Quienes conocen a esta pequeña ave saben que no vuela por costumbre propia, sino que siempre lo hace ante un peligro inminente o algo que la asusta, por lo que de inmediato giré mi cuerpo hacia la derecha para tener una mejor posición de tiro -nunca aprendí a tirar con la izquierda-, llegado el caso, y me quedé a la espera de algún animal que pudiera andar por allí. Pasaron unos minutos y como no vi nada pensé que sería un zorro, por lo que retorne a mi posición original.

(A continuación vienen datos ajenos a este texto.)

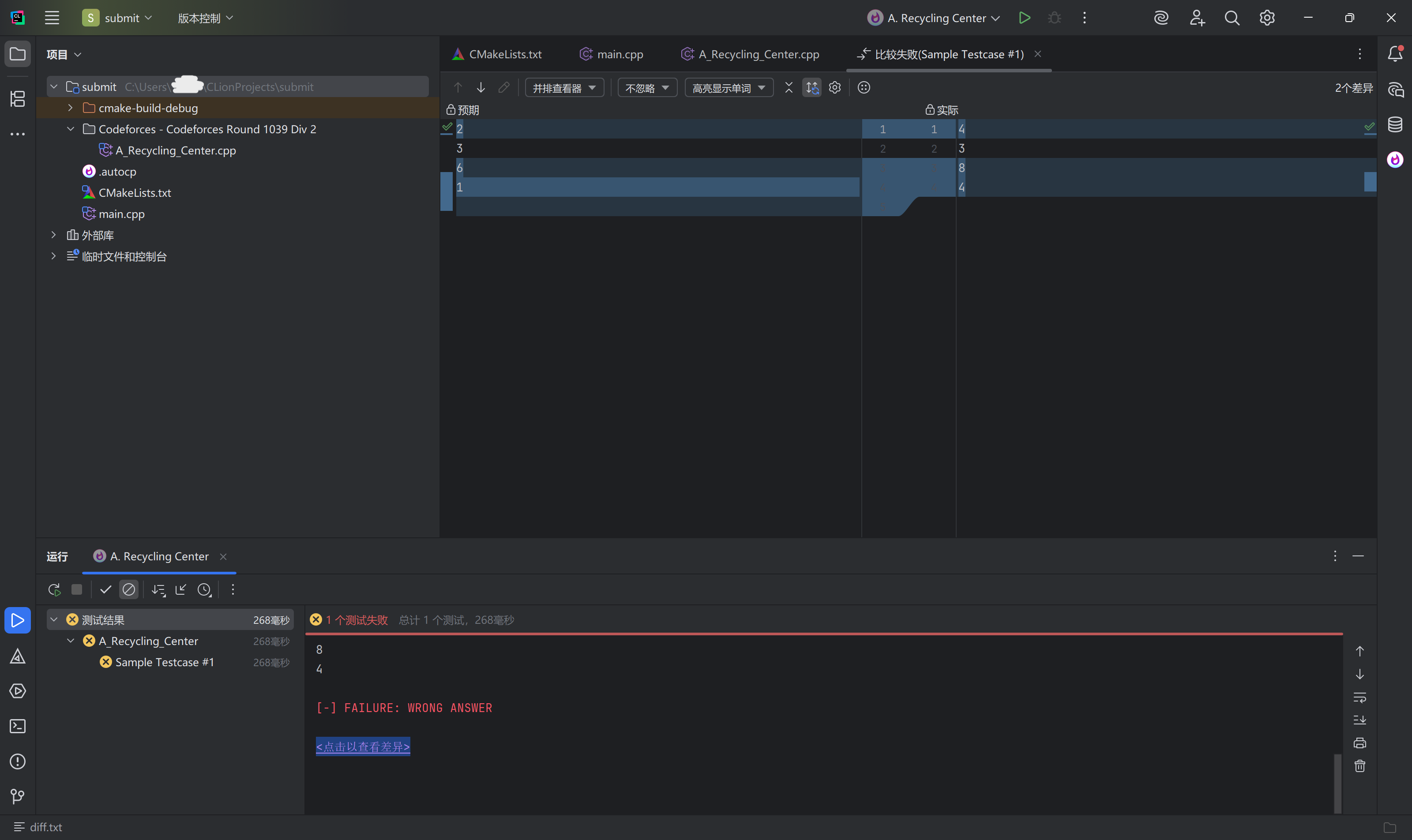Open the Problems tool window icon
This screenshot has height=840, width=1412.
click(18, 761)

Pasó muy poco tiempo y sentí el ruido del alambre detrás mío, por lo que giré la cabeza muy lentamente y pude ver un hermoso puma que comenzaba a cruzar la picada. Levante mi rifle -un Remington 300WM- y como pude trate de meter el animal dentro de la mira, pero el ángulo era muy difícil y tampoco podía girar el cuerpo o pararme porque saldría disparado de inmediato, así que y sabiendo que era más fácil errar que acertar el disparo, arriesgué el tiro y por supuesto fue fallido. El puma por instinto giró y volvió hacia la seguridad de la espesura de donde había venido lo que me dio un handicap de unos 20 o 25 metros para volver a disparar.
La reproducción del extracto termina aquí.